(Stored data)
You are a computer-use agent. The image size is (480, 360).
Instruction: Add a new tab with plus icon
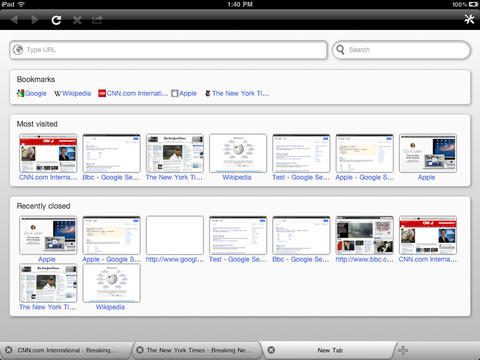click(x=403, y=350)
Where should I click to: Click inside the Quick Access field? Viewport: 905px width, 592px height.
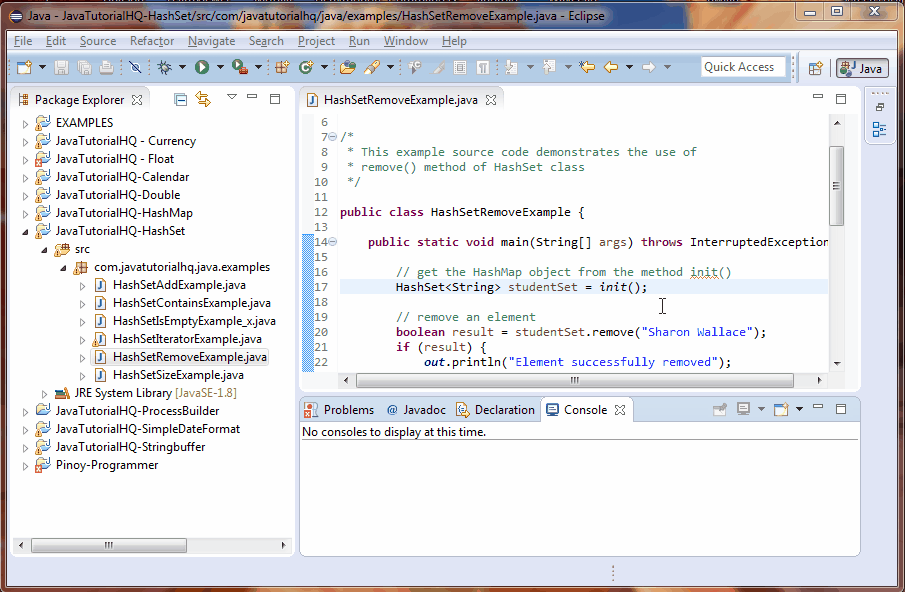click(742, 67)
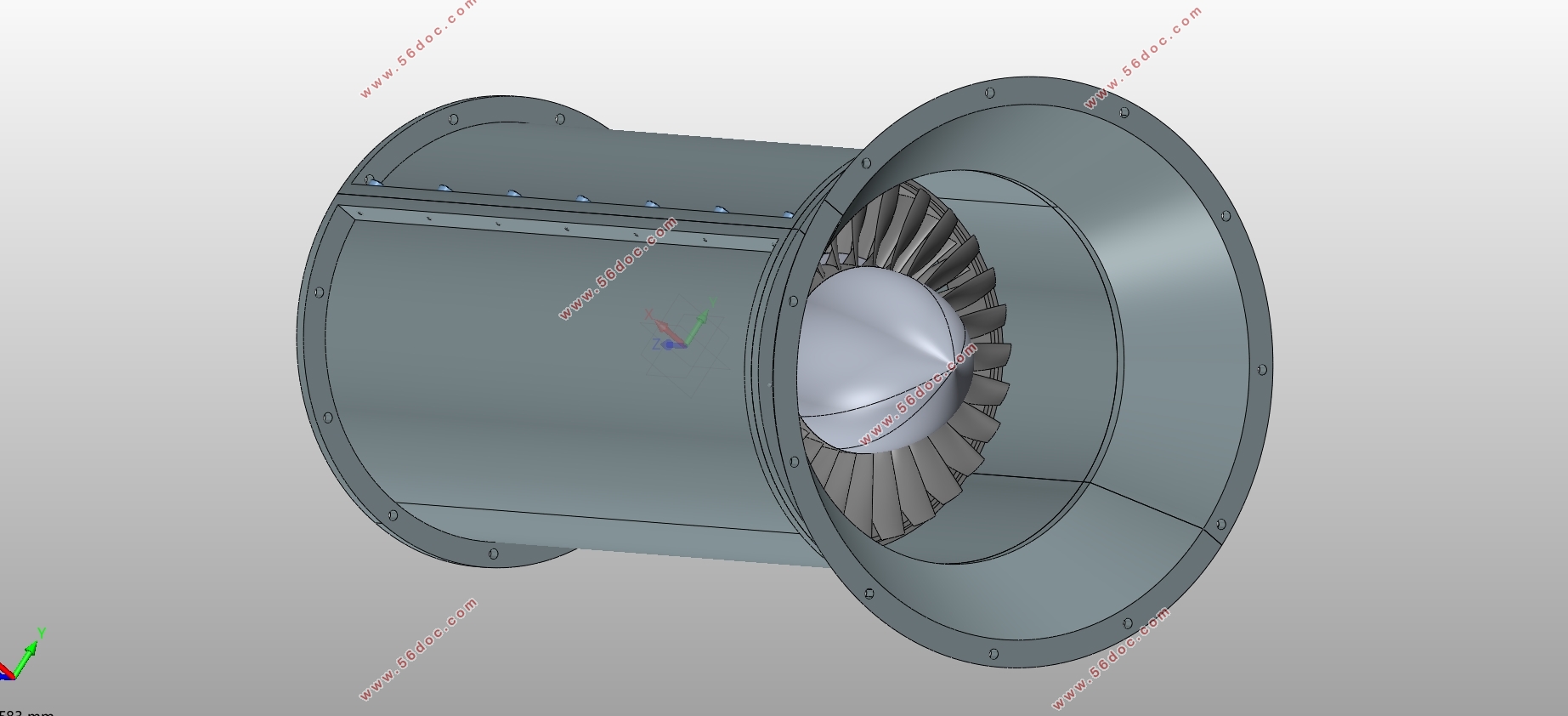Click the 583 mm scale readout
The height and width of the screenshot is (716, 1568).
27,712
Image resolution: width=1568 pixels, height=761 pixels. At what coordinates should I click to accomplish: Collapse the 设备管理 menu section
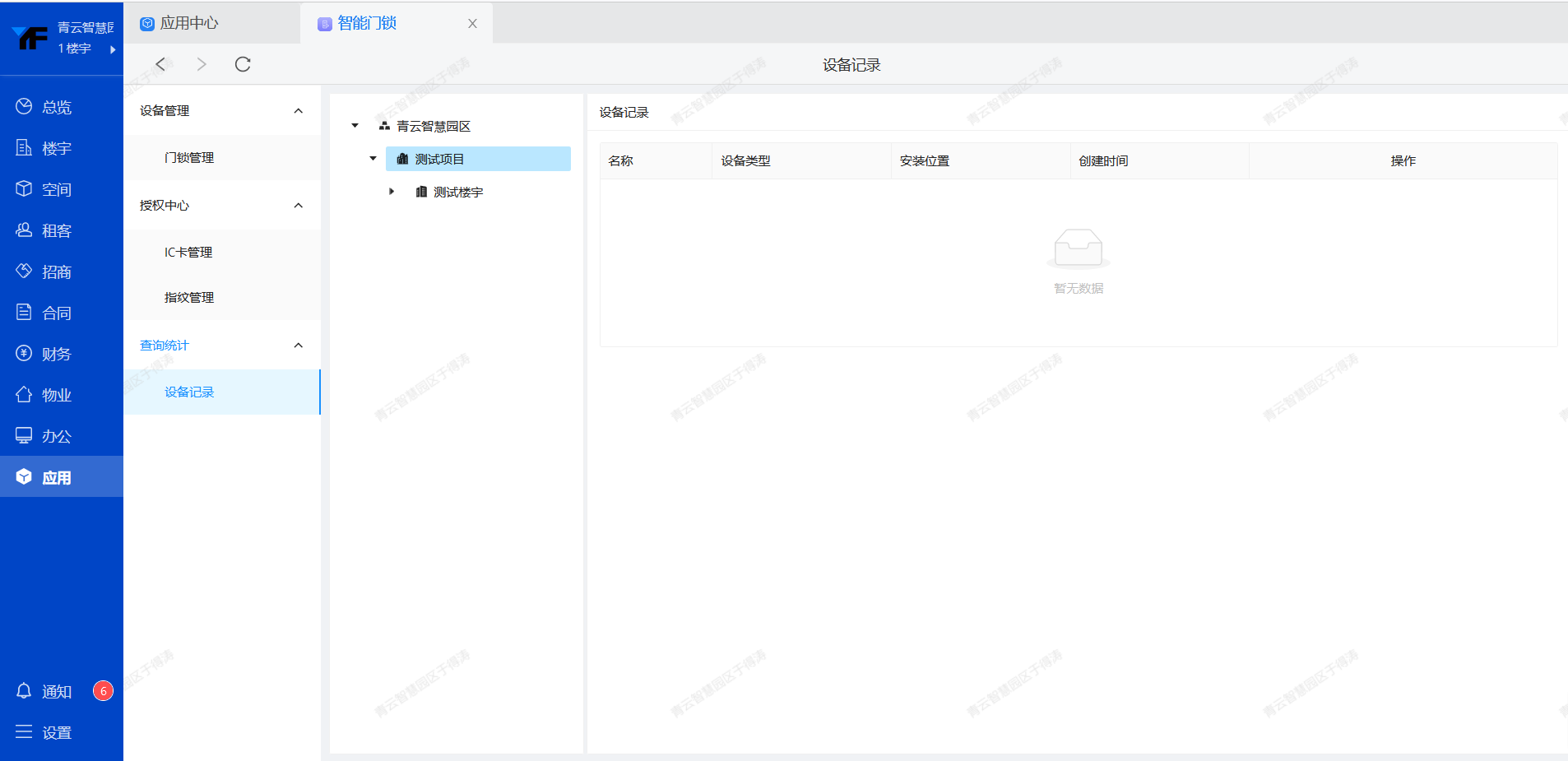tap(298, 111)
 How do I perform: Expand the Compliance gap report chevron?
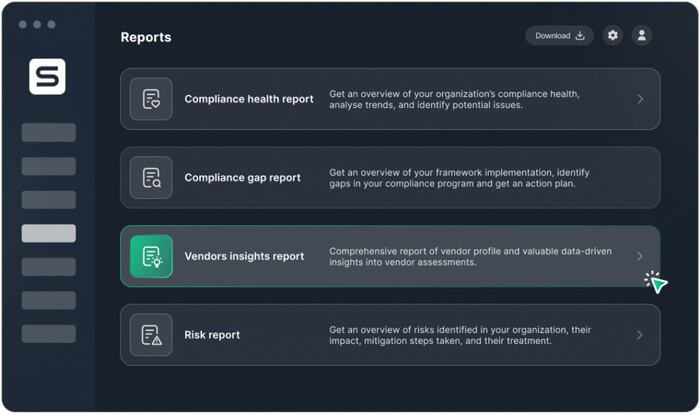640,178
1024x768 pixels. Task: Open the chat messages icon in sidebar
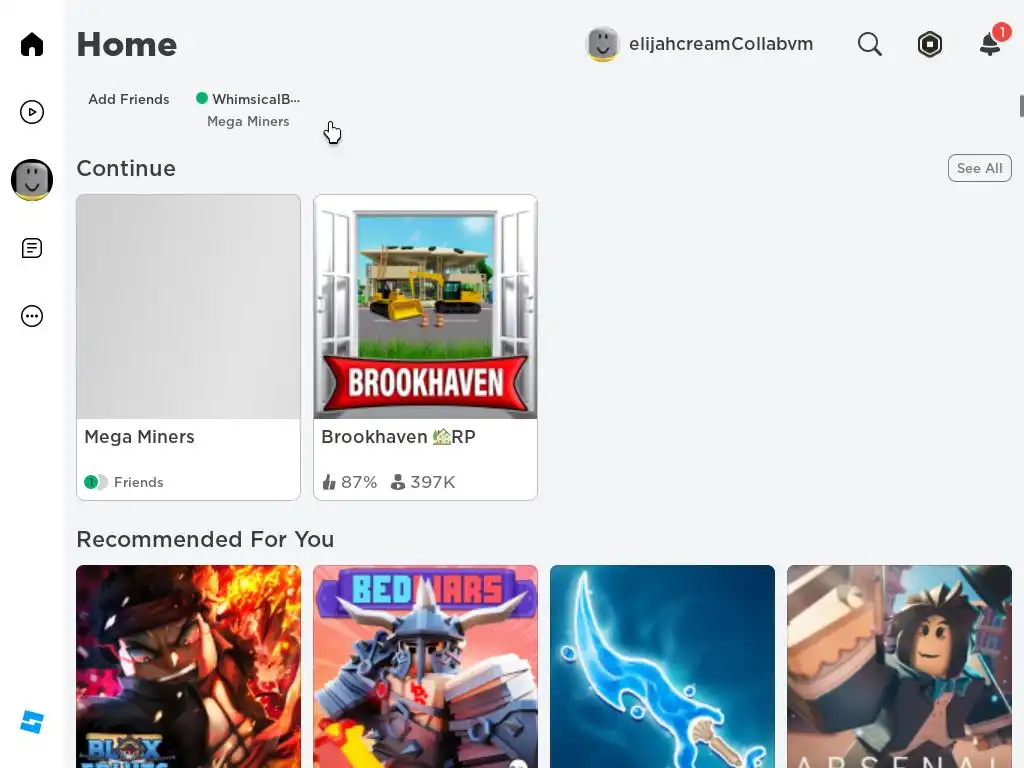click(31, 248)
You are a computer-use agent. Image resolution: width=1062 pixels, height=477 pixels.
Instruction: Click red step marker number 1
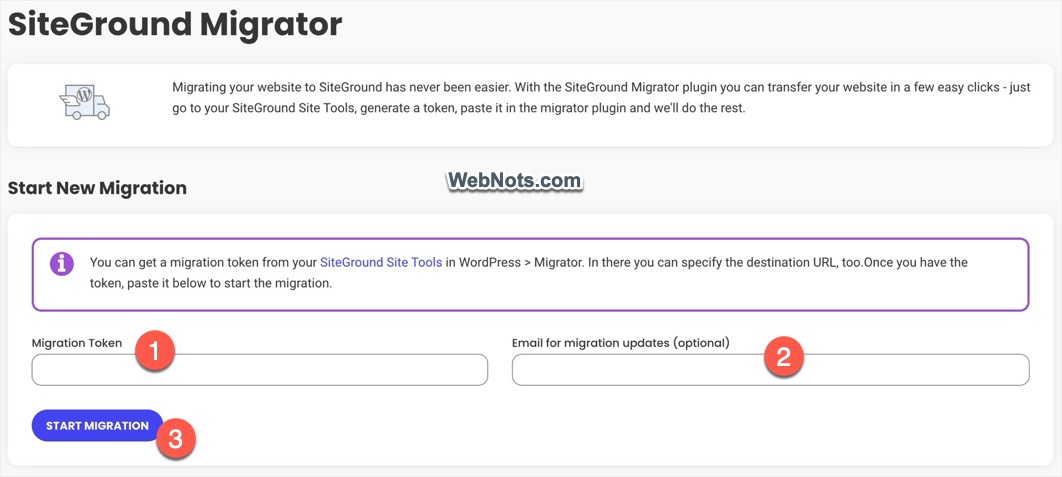coord(155,351)
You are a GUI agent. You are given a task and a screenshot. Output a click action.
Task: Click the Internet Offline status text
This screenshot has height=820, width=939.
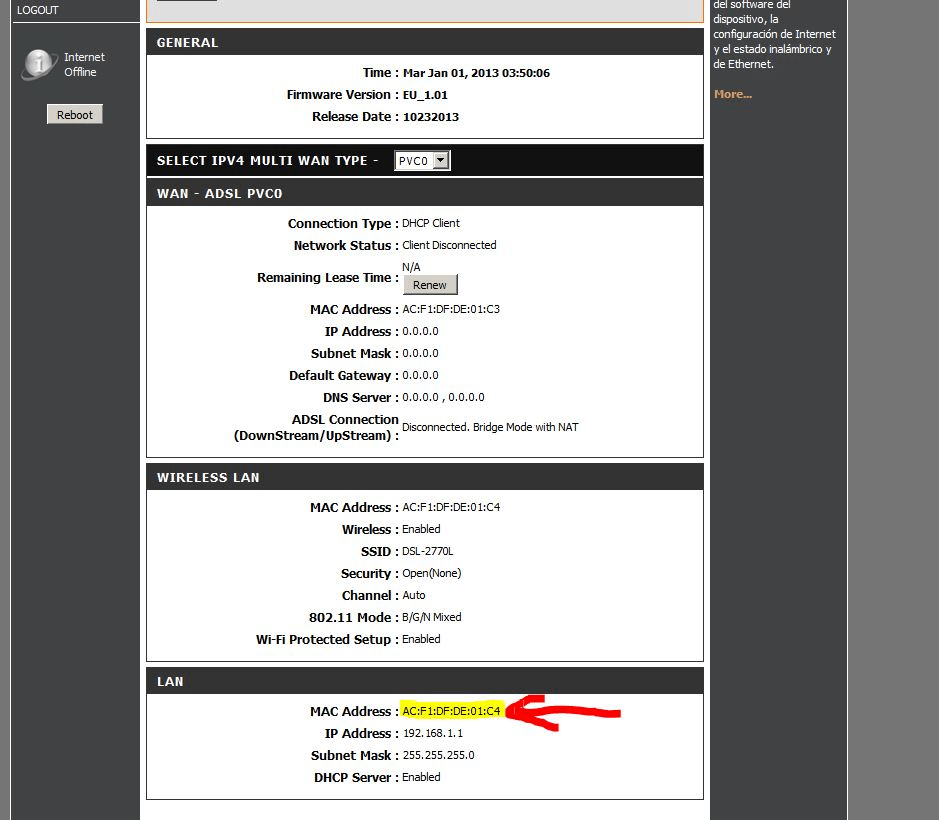(84, 65)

• **WHAT THE TASK ASKS**
Repeat every record above exactly, but drop the pictures.

• **TASK OUTPUT**
You are a computer-use agent. The image size is (480, 360).
Instruction: Add a new tab with plus icon
click(x=403, y=350)
Where should I click to: Click inside the Quick Access field? Viewport: 905px width, 592px height.
click(742, 67)
Click the 583 mm scale readout
The height and width of the screenshot is (716, 1568).
27,712
Image resolution: width=1568 pixels, height=761 pixels. At what coordinates should I click to accomplish: Collapse the 设备管理 menu section
tap(298, 111)
 How do I perform: Expand the Compliance gap report chevron?
640,178
1024x768 pixels. Task: Open the chat messages icon in sidebar
click(31, 248)
You are a computer-use agent. Image resolution: width=1062 pixels, height=477 pixels.
Instruction: Click red step marker number 1
coord(155,351)
You are a GUI agent. You are given a task and a screenshot. Output a click action.
Task: Click the Internet Offline status text
This screenshot has height=820, width=939.
(84, 65)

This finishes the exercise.